» Input for this task:
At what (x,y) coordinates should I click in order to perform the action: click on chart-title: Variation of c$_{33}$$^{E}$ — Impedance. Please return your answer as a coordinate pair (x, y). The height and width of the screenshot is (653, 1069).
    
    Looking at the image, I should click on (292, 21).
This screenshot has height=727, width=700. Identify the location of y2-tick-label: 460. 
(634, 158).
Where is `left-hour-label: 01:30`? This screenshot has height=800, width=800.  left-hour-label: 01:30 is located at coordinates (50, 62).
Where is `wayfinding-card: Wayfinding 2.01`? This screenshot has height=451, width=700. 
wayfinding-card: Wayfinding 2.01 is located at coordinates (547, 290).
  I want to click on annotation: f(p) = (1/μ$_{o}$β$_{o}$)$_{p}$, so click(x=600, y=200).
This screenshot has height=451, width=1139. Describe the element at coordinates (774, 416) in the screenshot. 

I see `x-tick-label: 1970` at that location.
...
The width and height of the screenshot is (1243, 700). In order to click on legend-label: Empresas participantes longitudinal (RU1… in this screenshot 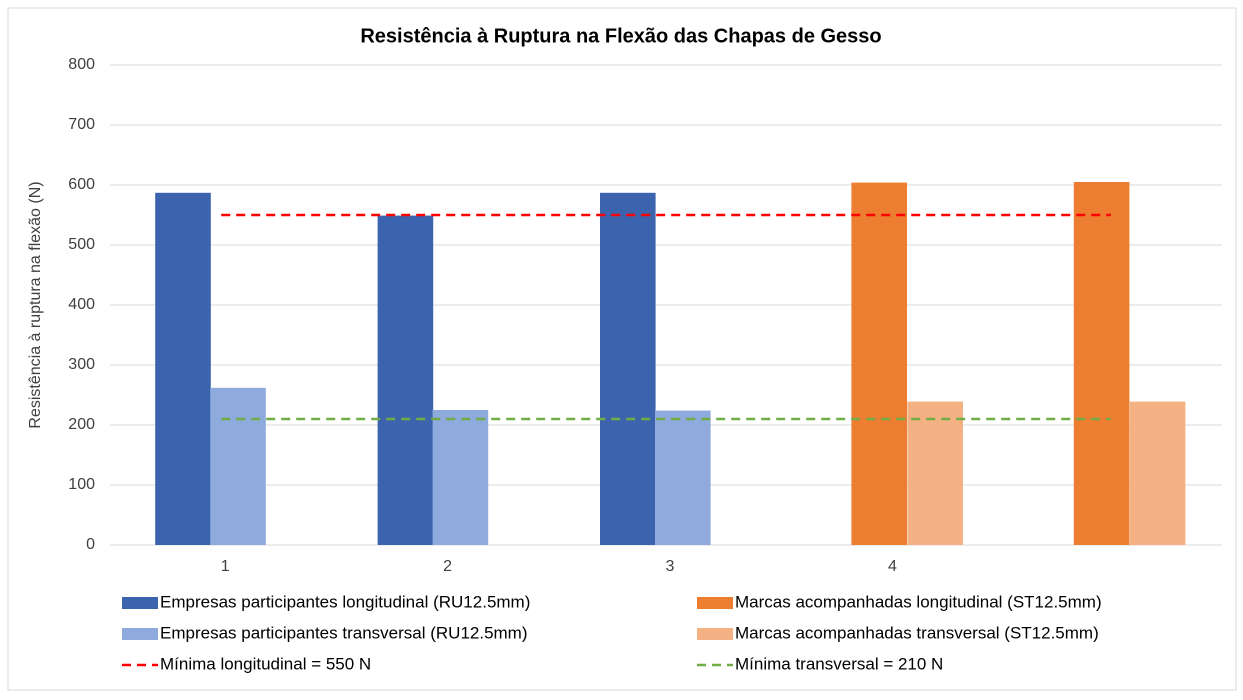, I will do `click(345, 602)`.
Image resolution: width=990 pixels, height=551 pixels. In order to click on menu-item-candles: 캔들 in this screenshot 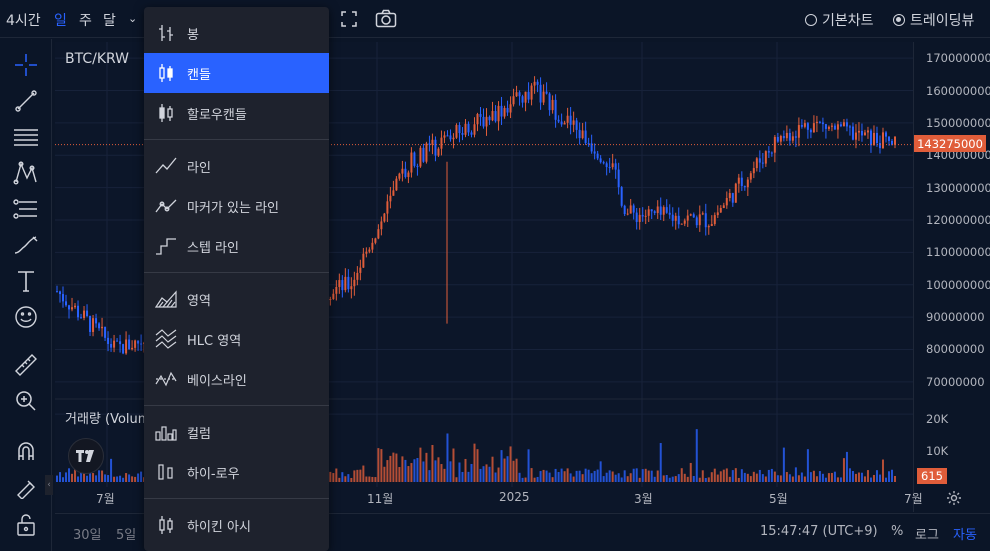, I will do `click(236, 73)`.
* * *
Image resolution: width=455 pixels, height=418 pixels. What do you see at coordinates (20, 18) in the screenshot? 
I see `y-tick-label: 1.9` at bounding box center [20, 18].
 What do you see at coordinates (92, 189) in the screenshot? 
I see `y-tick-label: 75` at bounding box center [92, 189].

» Work required: Output the lines from the one containing "This screenshot has height=451, width=1139." through the one containing "at that location.", both included, exactly as they appear in the items above.

» Result of this task:
This screenshot has height=451, width=1139. Describe the element at coordinates (774, 416) in the screenshot. 

I see `x-tick-label: 1970` at that location.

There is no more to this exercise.